Day 5 Tan Hill to Middleton-in-Teesdale
Having crossed Sleightholme moor several times previously I’m pleased to say I know its quirks and managed to keep my feet dry. The Tan Hill staff do recommend in or after wet weather that you stick to the road. Rather than divert into Bowes I opted to stick to the Pennine Way into Middleton, the last few ups and downs of which are quite wearying on the legs.
Day 6 Middleton-in-Teesdale to Westgate
The day started well with quick progress made to Langdon Beck, and I managed to negotiate the fields between there and Scar End without too much difficulty, albeit an interesting stile or two. On leaving Scar End I found a reasonable path on the ground but soon determined that it was heading in slightly the wrong direction so struck off across the moor to find the ruined hut. This I did with little problem but could then find no trace of a path to take me to the invisible road. Not having the guide book I took an educated guess reasoning that the road would be where the telegraph poles were visible on the skyline and just headed across boggy tussocky ground to the highest pole. Miraculously I found little earthen bridges for many of the water courses, which meant my feet stayed dry and the chosen route got me eventually to the road. The owners for the B&B were awaiting my arrival having been forewarned by one of their neighbours higher up the valley that I was on my way. The B&B was superb and as they had the guide book I looked up the route description for the moor section to find it tallied with my findings. I am yet to decide whether forewarned and forearmed is better than the surprise that I got.
Day 7 Westgate to Edmundbuyers
Due to a lack of accommodation in Blanchland I opted to walk off route to stay in Edmundbuyers leaving the route at Bolt’s Law to drop slowly down a good track all the way to Edmundbuyers. This was a pleasant day with generally easy walking, although I was glad to reach my accommodation.
Day 8 Edmundbuyers to Acomb
This was to be a long day so I had an early start to walk across the moor to Blanchland to regain the official route. Fortunately the bridleway across the moor was well trodden and easy going and I quickly regained the official route at the pretty village of Blanchland. With many miles still to go I made fast progress to the ruins of Dukesfield Smelt Mill where I stopped for lunch. Surprisingly I made it into Hexham for 1430 so stopped once more for coffee and cake before the short climb to Acomb.
Day 9 Acomb to Twice Brewed
After my long day the preceding day I found this day hard going. I never like road walking and I found it hard going to Walwick with not much to distract from the pounding of the feet. The going was far more pleasant from there onwards but for those who don’t know be prepared for a surprising amount of up and down along Hadrian’s Wall.

> Given instruction: From the walking diary above, set down everything from "Day 8 Edmundbuyers" down to "climb to Acomb.", word for word.

> Provided material:
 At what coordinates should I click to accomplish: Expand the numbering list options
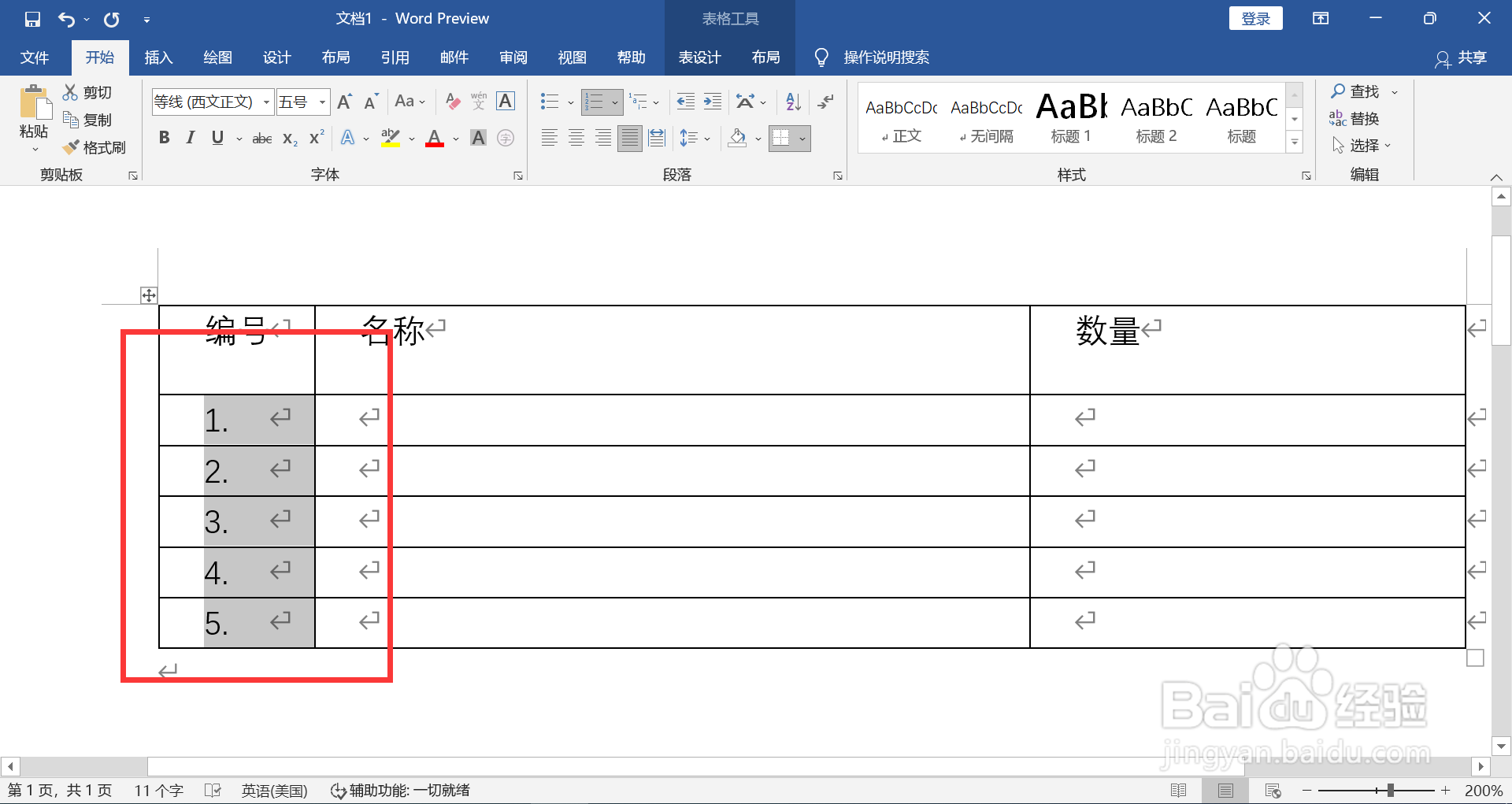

> Solved exercise:
Day 8 Edmundbuyers to Acomb
This was to be a long day so I had an early start to walk across the moor to Blanchland to regain the official route. Fortunately the bridleway across the moor was well trodden and easy going and I quickly regained the official route at the pretty village of Blanchland. With many miles still to go I made fast progress to the ruins of Dukesfield Smelt Mill where I stopped for lunch. Surprisingly I made it into Hexham for 1430 so stopped once more for coffee and cake before the short climb to Acomb.